When you ad in Mark O'Connor on guitar , Darol Angor on fiddle and Mike Marshall to round out the Grisman Quintet you could be right .

----------


## Starrshine

That sure was some good playing!!!

----------


## skipdog

Jethro taught me '83-'85 @ Guitar Works in Evanston Il. I have been making a living at it ever since, inspite of Jethro's insisting I choose a more honorable existence!

----------

TerryBurnsKing

----------


## Jim Garber

Wow. I believe i saw this version of DGQ in Long Island around then. I also attended one and only workshop with Jethro in West Virginia and Ashokan Western Week twice with Tiny.

----------


## Mike Herlihy

Plus mandocello, excellent!

----------


## AlanN

I never tire of watching that DVD, so very great.
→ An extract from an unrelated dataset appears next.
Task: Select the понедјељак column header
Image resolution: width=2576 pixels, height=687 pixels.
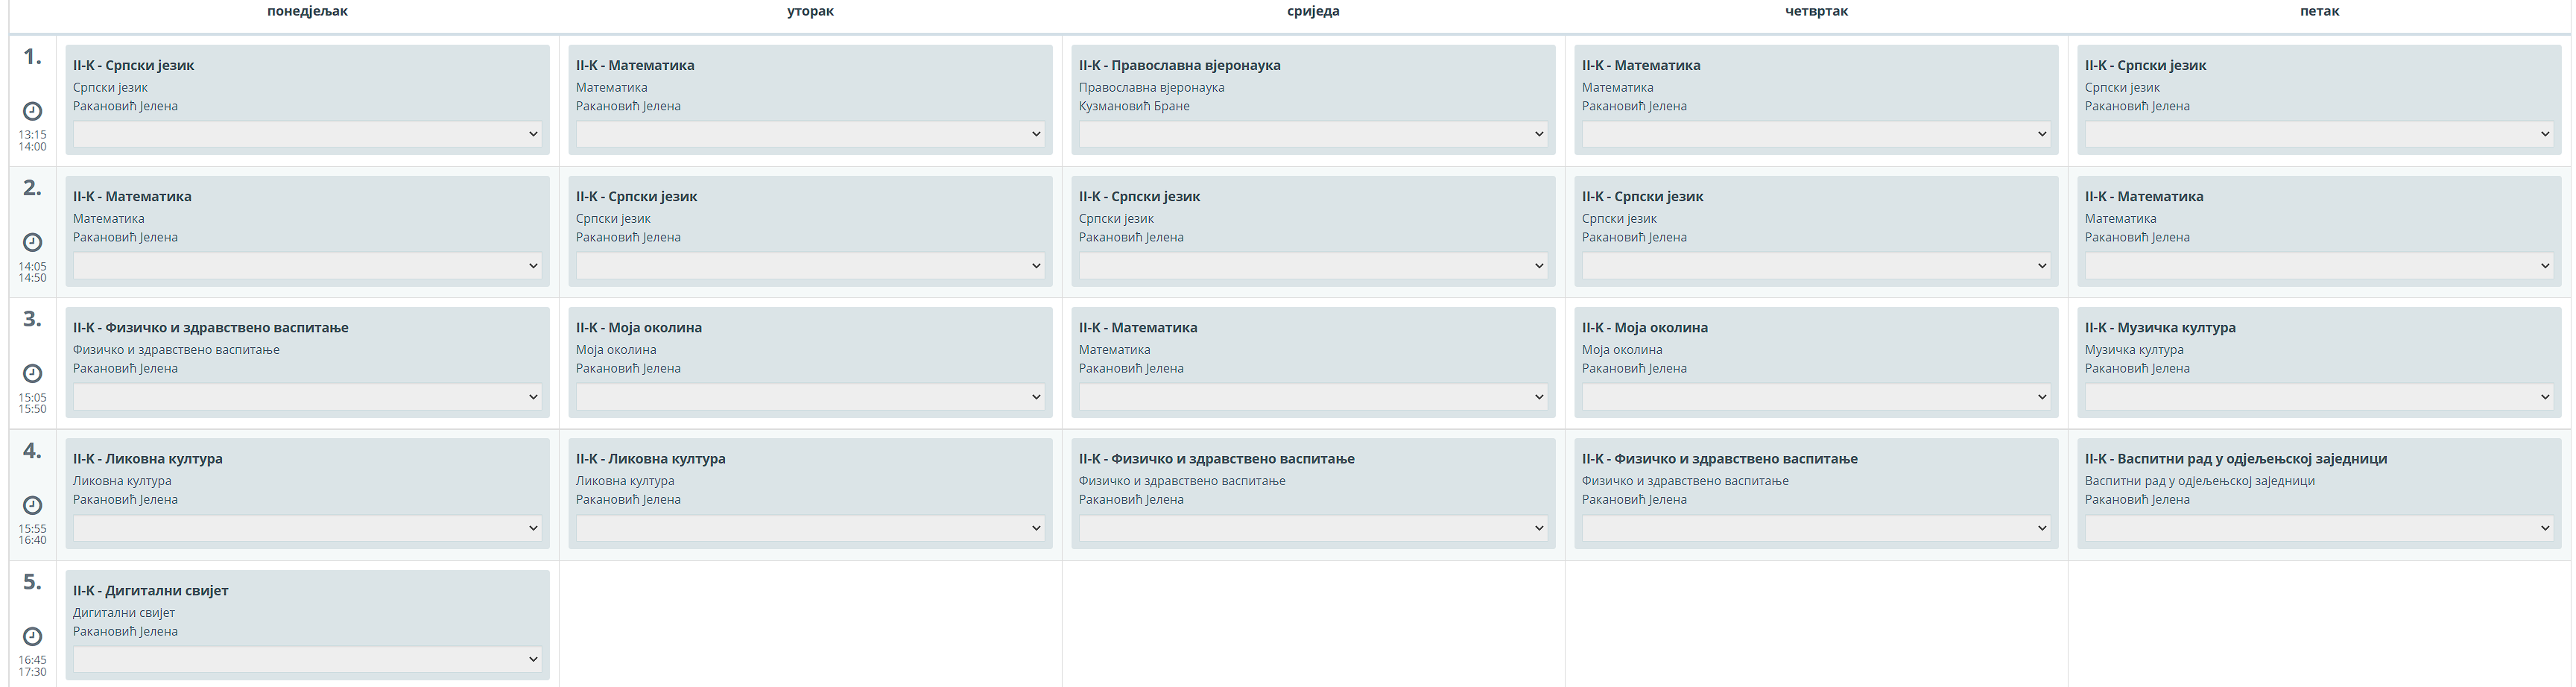Action: 308,11
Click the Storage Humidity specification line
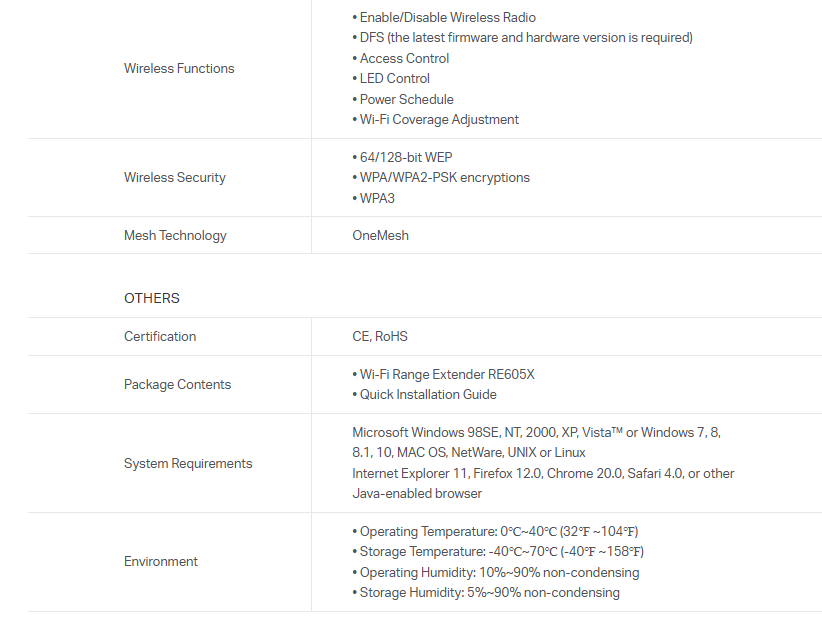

The slow blues in G Johnny Gimble solo is fantastic.

----------

Will Patton

----------


## Marty Jacobson

Wow! Great find. Amazing stuff here. This will be my shop soundtrack today.

----------


## Jim Garber

BTW you can skip to around 1:30 to start the real music. Let's see if this works.

----------


## grassrootphilosopher

Great find. But nobody mentioned the great Rob Wasserman on bass. Also it´s a lesson as to how different musician´s styles can be. Each mandolin picker is great, but it is equally amazing to notice their different styles of picking.

----------

TerryBurnsKing

----------


## roberto

Oh no!!! the video is not available!!
Any one downloaded it?

----------


## roberto

Anyone remember the youtube user who posted the video?

----------


## CCRider

Has anybody tracked down this video again?

----------


## notneils

Yes please!  Would love to see it up on a bit torrent site if not on youtube.  Or an old fashioned trading chain?

----------


## AlanN

So many great things about that vid. 

- Tiny 
- Jethro
- Johnny
- Eldon
- The harmony that Mike gets on EMD

It's a joy

----------


## Phil Goodson

Apparently never to be seen again by most of us.

----------


## ellisppi

...and then they all came over to my place till about 4:00 am

----------


## Larry S Sherman

Back up:



Larry

----------

Beanzy, 

DataNick

----------


## burt50

Larry thanks for the great clip. Where do you find it?

----------


## Will Patton

This is a pretty special show.  There's great playing all around but there is also a moment in a Johnny Gimble solo (I think it's on a blues, I'll have to listen again) that is completely transcendent, might be the coolest lick ever, and of course he's totally relaxed and smiling right through it. I ran this again and again to understand this lick. Johnny Gimble rules.

----------


## Bob Bass

A hearty "Thank You!" to Larry for locating this video again! The level of musicanship on both ends of the video is pretty high! A pleasure to watch and listen!

----------


## Bob Bass

inadvertent double post

----------


## Larry S Sherman

> A hearty "Thank You!" to Larry for locating this video again! The level of musicanship on both ends of the video is pretty high! A pleasure to watch and listen!


Got a note that the Capital of Texas Public Telecommunications Council requested the video be removed from YouTube. Wish there was a DVD of this commercially available. It's pure gold.

Larry

----------


## JFDilmando

I have written a letter of protest to KLRU, and suggest that many more do the same.

----------


## GreenMTBoy

Sure would like to see this .

----------


## Bob Bass

Very disappointed that this is no longer available! I miss it already!

I'll echo Larry's wish that it be commercially available. It is- or now "was"- terrific!

----------


## Spruce

Wow, does anyone have a copy of this they can share??
On a Tiny Moore bender as we speak...    :Wink:

----------